An interview with David Goldberg, one of the authors of "Growing Cooler" appears (ironically) on the website www.climateandinsurance.org. Goldberg says, "For the last 15 or so years, researchers across the country have been exploring the links between the way we develop our cities, the amount of driving we do and the effect that the extra miles of driving has on everything from air quality to exercise levels ...

"Most of the discussion about reducing carbon from automobiles has focused on fuel efficiency and a potential for lower-carbon fuels, two legs of the stool. However, the potential gains from those technological improvements would be overwhelmed by the rapid growth in the sheer number of miles we all drive— the third leg of the stool."

The Hartford's plan is so 20th century, out of step even with its own industry.

Goldberg again: "If we are ... to start building in ways that allow us to do more while emitting less disaster-generating carbon, it will be because key players like the insurance industry insist upon it."

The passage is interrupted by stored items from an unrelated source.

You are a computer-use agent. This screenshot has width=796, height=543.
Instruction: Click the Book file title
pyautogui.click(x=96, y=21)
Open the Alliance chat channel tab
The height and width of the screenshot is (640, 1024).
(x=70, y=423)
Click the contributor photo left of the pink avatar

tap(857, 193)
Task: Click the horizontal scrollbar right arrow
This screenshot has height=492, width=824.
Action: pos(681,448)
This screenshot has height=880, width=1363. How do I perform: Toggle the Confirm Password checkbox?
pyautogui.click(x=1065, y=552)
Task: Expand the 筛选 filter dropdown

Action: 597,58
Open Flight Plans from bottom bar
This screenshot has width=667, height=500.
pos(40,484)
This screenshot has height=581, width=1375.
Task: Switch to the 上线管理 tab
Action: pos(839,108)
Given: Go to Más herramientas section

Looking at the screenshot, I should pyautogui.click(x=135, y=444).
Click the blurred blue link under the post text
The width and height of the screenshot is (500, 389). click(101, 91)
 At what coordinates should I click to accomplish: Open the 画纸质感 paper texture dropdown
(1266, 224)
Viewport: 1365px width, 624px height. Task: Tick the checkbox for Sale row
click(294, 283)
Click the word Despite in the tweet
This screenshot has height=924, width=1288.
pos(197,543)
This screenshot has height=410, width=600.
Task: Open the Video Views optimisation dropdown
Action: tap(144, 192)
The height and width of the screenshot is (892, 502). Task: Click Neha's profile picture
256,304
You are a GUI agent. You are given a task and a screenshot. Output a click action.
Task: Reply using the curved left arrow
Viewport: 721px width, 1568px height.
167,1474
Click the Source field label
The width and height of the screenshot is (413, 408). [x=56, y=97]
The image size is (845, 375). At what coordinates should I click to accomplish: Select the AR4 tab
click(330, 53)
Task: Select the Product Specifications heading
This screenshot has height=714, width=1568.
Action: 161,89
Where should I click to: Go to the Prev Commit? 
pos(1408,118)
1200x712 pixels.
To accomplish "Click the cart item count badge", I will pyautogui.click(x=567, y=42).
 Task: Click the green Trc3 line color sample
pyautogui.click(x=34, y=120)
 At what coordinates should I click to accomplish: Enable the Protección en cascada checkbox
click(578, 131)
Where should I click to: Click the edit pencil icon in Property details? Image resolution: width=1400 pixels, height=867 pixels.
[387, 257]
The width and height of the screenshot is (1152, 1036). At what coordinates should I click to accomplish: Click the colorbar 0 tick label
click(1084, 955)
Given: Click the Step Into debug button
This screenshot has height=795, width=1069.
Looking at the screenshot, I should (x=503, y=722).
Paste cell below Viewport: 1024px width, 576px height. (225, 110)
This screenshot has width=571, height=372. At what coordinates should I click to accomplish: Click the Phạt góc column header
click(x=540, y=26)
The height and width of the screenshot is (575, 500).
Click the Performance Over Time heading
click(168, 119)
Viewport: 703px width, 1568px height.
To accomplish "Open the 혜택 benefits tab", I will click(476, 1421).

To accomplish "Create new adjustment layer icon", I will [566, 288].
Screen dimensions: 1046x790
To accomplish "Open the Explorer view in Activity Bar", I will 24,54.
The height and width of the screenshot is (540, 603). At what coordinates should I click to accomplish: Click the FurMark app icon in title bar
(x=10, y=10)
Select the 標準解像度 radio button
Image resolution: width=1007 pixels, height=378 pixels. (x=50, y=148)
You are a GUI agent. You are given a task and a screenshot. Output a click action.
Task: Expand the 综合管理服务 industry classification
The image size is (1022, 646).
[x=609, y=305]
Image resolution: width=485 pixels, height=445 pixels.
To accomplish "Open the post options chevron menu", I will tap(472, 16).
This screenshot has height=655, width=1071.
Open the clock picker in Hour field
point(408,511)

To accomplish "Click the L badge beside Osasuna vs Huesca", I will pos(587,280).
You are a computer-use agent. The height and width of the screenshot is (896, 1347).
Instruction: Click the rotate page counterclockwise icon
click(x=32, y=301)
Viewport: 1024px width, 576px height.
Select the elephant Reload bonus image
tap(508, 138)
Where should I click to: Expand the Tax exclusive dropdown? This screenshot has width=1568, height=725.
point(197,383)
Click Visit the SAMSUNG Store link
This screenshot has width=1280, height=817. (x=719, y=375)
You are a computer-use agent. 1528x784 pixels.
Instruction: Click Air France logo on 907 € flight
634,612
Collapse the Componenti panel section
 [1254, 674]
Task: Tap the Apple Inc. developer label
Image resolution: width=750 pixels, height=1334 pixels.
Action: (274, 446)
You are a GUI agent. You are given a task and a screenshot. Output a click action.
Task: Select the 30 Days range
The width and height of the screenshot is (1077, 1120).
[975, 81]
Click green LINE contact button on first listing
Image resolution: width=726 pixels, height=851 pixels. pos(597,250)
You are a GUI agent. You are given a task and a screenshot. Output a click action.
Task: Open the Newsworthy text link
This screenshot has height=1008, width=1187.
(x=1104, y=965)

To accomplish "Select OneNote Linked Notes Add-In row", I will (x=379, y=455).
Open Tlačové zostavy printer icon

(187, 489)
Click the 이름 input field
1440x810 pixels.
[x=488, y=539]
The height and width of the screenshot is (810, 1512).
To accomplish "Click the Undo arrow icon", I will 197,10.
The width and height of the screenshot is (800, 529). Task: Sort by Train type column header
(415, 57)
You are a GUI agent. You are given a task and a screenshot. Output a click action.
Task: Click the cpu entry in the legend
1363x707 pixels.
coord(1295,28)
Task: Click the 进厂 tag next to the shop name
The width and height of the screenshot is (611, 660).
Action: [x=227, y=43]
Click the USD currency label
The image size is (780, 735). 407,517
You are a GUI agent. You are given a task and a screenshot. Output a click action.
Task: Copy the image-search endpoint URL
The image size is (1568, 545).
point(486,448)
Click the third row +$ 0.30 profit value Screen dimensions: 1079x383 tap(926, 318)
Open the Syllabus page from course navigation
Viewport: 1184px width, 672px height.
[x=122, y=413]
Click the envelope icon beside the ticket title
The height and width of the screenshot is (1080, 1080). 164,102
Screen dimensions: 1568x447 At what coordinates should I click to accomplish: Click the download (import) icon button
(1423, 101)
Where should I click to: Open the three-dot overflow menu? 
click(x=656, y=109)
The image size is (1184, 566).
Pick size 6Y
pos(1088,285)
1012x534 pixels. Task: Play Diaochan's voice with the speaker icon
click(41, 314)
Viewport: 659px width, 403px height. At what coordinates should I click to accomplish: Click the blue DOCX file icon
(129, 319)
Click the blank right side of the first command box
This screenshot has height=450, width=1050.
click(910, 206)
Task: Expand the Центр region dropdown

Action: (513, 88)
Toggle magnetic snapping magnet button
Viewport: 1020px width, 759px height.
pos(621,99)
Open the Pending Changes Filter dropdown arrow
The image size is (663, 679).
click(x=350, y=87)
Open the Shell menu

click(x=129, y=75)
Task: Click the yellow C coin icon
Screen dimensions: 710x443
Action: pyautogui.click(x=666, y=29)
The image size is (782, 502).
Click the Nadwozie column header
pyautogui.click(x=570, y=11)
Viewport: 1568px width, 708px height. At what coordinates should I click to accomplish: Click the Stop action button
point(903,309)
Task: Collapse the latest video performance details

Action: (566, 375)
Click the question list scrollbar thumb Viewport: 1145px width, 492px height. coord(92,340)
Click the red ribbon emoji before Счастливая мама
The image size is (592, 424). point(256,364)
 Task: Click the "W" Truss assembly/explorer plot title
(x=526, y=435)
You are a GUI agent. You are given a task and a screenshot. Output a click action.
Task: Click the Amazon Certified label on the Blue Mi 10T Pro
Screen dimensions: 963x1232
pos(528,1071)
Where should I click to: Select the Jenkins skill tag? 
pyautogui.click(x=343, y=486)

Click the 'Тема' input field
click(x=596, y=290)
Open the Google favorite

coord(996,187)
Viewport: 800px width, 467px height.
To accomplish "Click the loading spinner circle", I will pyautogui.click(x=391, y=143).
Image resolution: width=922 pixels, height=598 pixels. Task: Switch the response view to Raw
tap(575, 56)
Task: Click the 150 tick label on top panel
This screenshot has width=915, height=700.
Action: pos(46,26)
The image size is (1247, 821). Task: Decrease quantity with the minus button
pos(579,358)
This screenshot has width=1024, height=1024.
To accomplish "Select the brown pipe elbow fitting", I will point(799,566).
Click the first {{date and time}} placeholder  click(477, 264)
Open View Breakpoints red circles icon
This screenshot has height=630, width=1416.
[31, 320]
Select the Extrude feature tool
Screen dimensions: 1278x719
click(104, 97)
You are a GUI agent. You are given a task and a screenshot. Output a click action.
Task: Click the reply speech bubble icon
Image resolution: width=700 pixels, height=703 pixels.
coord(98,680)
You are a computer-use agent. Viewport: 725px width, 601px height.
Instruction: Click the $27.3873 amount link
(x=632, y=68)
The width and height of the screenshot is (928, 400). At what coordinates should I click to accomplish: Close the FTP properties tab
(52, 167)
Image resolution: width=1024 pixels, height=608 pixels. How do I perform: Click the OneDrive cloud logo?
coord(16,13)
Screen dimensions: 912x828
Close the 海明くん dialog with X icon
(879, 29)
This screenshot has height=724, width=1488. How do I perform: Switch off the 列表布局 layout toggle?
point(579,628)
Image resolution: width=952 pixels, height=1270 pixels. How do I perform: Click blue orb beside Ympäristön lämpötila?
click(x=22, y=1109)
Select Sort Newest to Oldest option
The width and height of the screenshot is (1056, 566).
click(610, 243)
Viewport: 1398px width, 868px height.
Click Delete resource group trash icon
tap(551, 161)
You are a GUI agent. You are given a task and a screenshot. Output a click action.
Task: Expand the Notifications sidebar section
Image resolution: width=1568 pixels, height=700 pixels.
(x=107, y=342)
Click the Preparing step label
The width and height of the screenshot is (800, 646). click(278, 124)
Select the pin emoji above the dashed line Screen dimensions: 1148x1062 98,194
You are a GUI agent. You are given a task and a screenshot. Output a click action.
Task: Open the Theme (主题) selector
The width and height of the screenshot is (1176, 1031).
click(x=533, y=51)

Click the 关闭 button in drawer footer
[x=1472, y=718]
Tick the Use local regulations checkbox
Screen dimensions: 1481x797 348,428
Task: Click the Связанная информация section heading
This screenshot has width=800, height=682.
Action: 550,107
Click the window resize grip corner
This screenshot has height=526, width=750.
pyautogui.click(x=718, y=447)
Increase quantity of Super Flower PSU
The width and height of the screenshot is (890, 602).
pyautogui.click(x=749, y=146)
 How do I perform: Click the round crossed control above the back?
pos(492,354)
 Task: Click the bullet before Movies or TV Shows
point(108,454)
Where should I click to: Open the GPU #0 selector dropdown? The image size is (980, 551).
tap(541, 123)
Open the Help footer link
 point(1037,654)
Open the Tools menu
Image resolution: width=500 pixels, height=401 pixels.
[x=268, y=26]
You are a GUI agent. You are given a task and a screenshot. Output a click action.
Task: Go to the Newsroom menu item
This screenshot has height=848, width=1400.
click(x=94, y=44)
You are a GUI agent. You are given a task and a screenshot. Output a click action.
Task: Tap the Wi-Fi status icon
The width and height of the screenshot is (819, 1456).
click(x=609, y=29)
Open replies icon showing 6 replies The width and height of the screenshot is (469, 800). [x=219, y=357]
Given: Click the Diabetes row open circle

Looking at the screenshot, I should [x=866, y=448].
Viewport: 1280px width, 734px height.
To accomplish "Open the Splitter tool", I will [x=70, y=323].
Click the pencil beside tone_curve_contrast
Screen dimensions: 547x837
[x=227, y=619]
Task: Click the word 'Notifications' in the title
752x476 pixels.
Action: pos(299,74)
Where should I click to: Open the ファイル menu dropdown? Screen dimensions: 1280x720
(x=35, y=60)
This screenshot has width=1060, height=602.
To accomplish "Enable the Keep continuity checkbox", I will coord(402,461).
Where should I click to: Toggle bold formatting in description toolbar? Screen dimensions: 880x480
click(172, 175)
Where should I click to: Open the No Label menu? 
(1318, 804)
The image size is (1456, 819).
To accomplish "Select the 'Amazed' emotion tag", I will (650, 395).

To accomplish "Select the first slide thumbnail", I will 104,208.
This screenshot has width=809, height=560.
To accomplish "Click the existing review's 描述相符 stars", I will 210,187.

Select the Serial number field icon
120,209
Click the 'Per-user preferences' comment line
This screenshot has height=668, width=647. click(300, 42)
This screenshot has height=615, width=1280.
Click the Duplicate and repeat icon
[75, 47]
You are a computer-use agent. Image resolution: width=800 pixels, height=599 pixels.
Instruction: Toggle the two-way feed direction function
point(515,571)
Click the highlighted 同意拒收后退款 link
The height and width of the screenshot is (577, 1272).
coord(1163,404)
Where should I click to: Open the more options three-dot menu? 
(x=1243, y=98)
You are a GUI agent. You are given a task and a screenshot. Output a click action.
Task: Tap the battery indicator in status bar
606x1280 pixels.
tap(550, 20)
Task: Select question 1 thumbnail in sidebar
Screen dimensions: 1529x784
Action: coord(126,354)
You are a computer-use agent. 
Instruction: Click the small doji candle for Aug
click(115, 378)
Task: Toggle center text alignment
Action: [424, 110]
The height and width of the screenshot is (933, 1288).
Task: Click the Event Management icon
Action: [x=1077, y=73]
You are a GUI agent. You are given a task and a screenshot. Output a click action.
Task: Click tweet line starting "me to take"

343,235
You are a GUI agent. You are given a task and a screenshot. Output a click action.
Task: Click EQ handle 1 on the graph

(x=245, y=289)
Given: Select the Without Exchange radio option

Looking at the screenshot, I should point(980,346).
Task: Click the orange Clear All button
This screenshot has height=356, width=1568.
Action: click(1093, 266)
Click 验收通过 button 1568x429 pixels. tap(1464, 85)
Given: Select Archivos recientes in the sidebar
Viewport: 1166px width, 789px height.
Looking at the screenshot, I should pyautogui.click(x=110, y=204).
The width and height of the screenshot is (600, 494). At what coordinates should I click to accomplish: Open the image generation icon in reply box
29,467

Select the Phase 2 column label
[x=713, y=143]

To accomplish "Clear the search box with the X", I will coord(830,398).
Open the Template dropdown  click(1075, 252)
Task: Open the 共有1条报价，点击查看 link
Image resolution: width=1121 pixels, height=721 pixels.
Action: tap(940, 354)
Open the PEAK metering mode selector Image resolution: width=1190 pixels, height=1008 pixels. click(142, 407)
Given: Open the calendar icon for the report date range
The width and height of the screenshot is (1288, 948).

The Hartford will undoubtedly argue that it is just these results that their plan will accomplish, but that just doesn't wash. More enlightened Hartford insurance companies have made a deliberate decision to grow in a different way, principally by charging for parking, but also by more heavily subsidizing transit for employees, as well as providing incentives for telecommuting. Travelers has been doing this for years.

Aetna has embarked on a multiyear plan to reduce the number of its parking spaces even as it brings 3,000 more employees back to its headquarters, also in Asylum Hill. It is consolidating its parking in garages and selling off its surface parking lots to reduce annual expenses associated with Hartford parking facilities. Aetna has discovered what author Donald Shoup demonstrated in his 2005 book "The High Cost of Free Parking": Free parking is not free.

Where is The Hartford's business head on this? We — and they — cannot afford their plan.

Instead of looking at Asylum Hill as "a congested urban neighborhood," as a press release put it, The Hartford should look at it as an opportunity for "walkable urbanism," in Christopher Leinberger's phrase. Leinberger, a real estate developer and a fellow at the Brookings Institution's Metropolitan Policy Program, distinguishes "drivable sub-urban" development — which is essentially what The Hartford proposes — from "region-serving walkable urbanism," as demonstrated by many New Urbanism downtown-revitalization and transit-oriented development projects (of which West Hartford's Blue Back Square is the best local example).

Surely, if it can happen near West Hartford Center on vacant automobile dealership property, it can happen on a 16-acre site on the edge of downtown Hartford where there are already 10,000 jobs, and where rail facilities and fine historic architecture already exist.

Sure, The Hartford should buy the MassMutual site. But save much of the building, perhaps by putting the school in it, and institute — right now — the kind of 21st-century disincentives to driving that start with charging for parking and more heavily subsidizing transit for employees, and end with developing the site more densely as mixed-use walkable urbanism.

Such an approach would give employees exercise, provide some of them with housing, save the company money, revitalize Asylum Hill and Hartford, and above all reduce driving. And please, save the numerous ancient trees that cover the site.

Unless the company does these things, its invocation of the city's Hartford 2010 plan for the Farmington-Asylum "trident" will be seen as the cynical fig leaf that it is. Because instead of doing their city a favor, they are putting Hartford "out of position," as Leinberger calls it. And the company's claims of corporate social responsibility will be a joke.

Toni Gold of Hartford is a private consultant and a senior associate with Project for Public Spaces, a nonprofit whose mission is to create and sustain public places that build communities. She is a member of the boards of 1,000 Friends of Connecticut and of the Tri-State Transportation Campaign, and writes regularly for The Courant's Place section.